The minute became what felt like hours, and soon Max's body was at its limit and he knew it. He was no longer bleeding, thankfully, but every bit of his body still hurt abominably, and the sunburn on his back was only getting worse as time went on. Worst of all, his head was spinning and Max knew it was as likely that he was walking in circles as that he was still moving in a straight line.

Just as he felt sure he could not endure another step, the Cap jumped to joyous life in the face of a portal. Max had no ability to consider where this one might take him, but he hardly cared; he fell into the portal and let it carry him away.

-==OOO==-

"Mother of the Mighty One, has the Cap-Bearer returned home?" There was a moment of tense, hopeful silence, and then the Lemurian's whole body seemed to slump inward, grief finally confirmed. "Then, I have grave, grave news."

Norman only half-listened to Virgil's conversation now that all they had feared was true. He felt ready to explode inside, and it was only out of respect for the boy he had lost and the friend who was also suffering that held him still.

"We believe…that the Mighty One…Max…has…fallen."

The pain that wrenched its way past Virgil's beak and into his voice pulled another of the Viking's heartstrings and snapped it. Whoever had done this, whoever had robbed them both, had robbed the world of their boy, they would pay. To his dying day, Norman would have blood vengeance for Max. And perhaps, perhaps in the seeking of that revenge, he could slaughter the pain inside that threatened to defeat him as no enemy ever had.

"I'm so sorry, my dear lady. We…couldn't save him. I'm so sorry."

A few moments later, the Lemurian ended the call, turning back to Norman with eyes that burned unshed tears. Norman was too angry, too close to berserking, to offer comfort, but he did nod shakily to Virgil.

"She said just what Felix did – that maybe he survived it somehow. It's…strange, how those who had only rarely seen Mighty Max in such danger feel so certain it could not have taken him. But we, who have known him to escape many times before, know better. I wonder why."
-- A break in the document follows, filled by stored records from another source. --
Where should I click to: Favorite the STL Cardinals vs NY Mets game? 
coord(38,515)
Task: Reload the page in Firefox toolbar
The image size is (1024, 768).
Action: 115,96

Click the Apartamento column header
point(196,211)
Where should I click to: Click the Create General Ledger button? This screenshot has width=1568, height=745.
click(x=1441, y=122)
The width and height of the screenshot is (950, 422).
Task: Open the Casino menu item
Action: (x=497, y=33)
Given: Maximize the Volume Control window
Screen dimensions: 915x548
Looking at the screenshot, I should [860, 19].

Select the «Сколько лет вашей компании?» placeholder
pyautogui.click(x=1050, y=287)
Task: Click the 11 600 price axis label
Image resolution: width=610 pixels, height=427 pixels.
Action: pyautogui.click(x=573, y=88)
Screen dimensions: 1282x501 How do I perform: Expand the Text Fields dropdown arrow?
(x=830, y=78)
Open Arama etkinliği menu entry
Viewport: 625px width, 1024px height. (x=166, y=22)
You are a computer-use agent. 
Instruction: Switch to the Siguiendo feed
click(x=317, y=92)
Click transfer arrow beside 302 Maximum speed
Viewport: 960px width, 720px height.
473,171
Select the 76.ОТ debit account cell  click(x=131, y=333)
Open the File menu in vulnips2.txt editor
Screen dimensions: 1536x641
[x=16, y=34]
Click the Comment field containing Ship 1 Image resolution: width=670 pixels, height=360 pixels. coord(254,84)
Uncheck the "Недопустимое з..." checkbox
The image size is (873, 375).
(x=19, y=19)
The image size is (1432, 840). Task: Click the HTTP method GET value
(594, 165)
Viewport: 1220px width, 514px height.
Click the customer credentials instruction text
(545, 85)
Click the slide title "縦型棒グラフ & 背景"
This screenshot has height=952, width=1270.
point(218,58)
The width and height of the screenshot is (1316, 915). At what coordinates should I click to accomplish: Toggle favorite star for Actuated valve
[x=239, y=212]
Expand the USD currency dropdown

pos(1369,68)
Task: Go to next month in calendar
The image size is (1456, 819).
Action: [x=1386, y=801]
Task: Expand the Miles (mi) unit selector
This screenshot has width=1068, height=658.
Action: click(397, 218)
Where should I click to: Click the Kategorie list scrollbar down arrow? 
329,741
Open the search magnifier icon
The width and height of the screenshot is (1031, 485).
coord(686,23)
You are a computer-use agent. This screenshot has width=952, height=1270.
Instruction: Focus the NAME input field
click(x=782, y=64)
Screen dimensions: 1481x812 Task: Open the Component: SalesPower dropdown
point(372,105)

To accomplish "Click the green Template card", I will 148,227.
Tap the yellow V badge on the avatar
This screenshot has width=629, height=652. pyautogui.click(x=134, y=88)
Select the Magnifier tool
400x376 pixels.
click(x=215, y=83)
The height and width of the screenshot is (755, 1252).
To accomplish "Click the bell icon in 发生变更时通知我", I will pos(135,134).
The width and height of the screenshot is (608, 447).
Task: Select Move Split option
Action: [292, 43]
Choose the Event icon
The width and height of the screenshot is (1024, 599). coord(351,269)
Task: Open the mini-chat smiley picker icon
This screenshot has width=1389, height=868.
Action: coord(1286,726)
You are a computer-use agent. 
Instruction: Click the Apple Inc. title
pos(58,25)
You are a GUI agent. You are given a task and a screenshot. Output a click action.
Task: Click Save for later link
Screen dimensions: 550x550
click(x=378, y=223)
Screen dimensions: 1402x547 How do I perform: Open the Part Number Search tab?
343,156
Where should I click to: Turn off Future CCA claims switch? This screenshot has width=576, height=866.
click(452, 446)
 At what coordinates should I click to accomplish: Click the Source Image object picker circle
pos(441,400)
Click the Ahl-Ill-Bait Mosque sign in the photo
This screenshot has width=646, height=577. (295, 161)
"Because we know better than they that the Mighty One was always human, always just a boy, and more fragile than most. They knew him only as a son or friend and a hero, but we knew him as more. We knew all that he was, all he would be. All he never…" But Norman could not go on. He closed his throat and hung his head as grief briefly quenched the fire within and drowned him.

-==OOO==-

This time, Max tried to focus on keeping himself conscious as he rode through the wild energies of the portal, drawing what little courage he could from the fact that at least he had made it long enough to blindly gamble once more. As the end of the portal came up, he faced it with his eyes open, ready for anything.

Or so he thought. But as he passed through the portal, something disoriented him, maybe the usual head-rush of using the Cap, and his sight exploded into bright colors before fading to grey. He felt himself bump on something relatively soft and cool, but he was beyond even knowing if he was on snow or sand or grass. It hardly mattered – he couldn't have done anything about it.

Movement felt impossible, and for some reason, Max couldn't even care very much anymore. How long he floated lying there he didn't know, but something eventually roused him from his stupor. A voice quite near to his head spoke.

"I know you! You are the Cap-Bearer, are you not? And hurt!"

Max's head was swimming again, and he felt himself sliding down a long, dark tunnel. It was cool there, and it seemed easier. He let himself go, a few words accompanying him to oblivion.

"Do not fear. I will take care of you. Rest, Mighty One. You are safe now."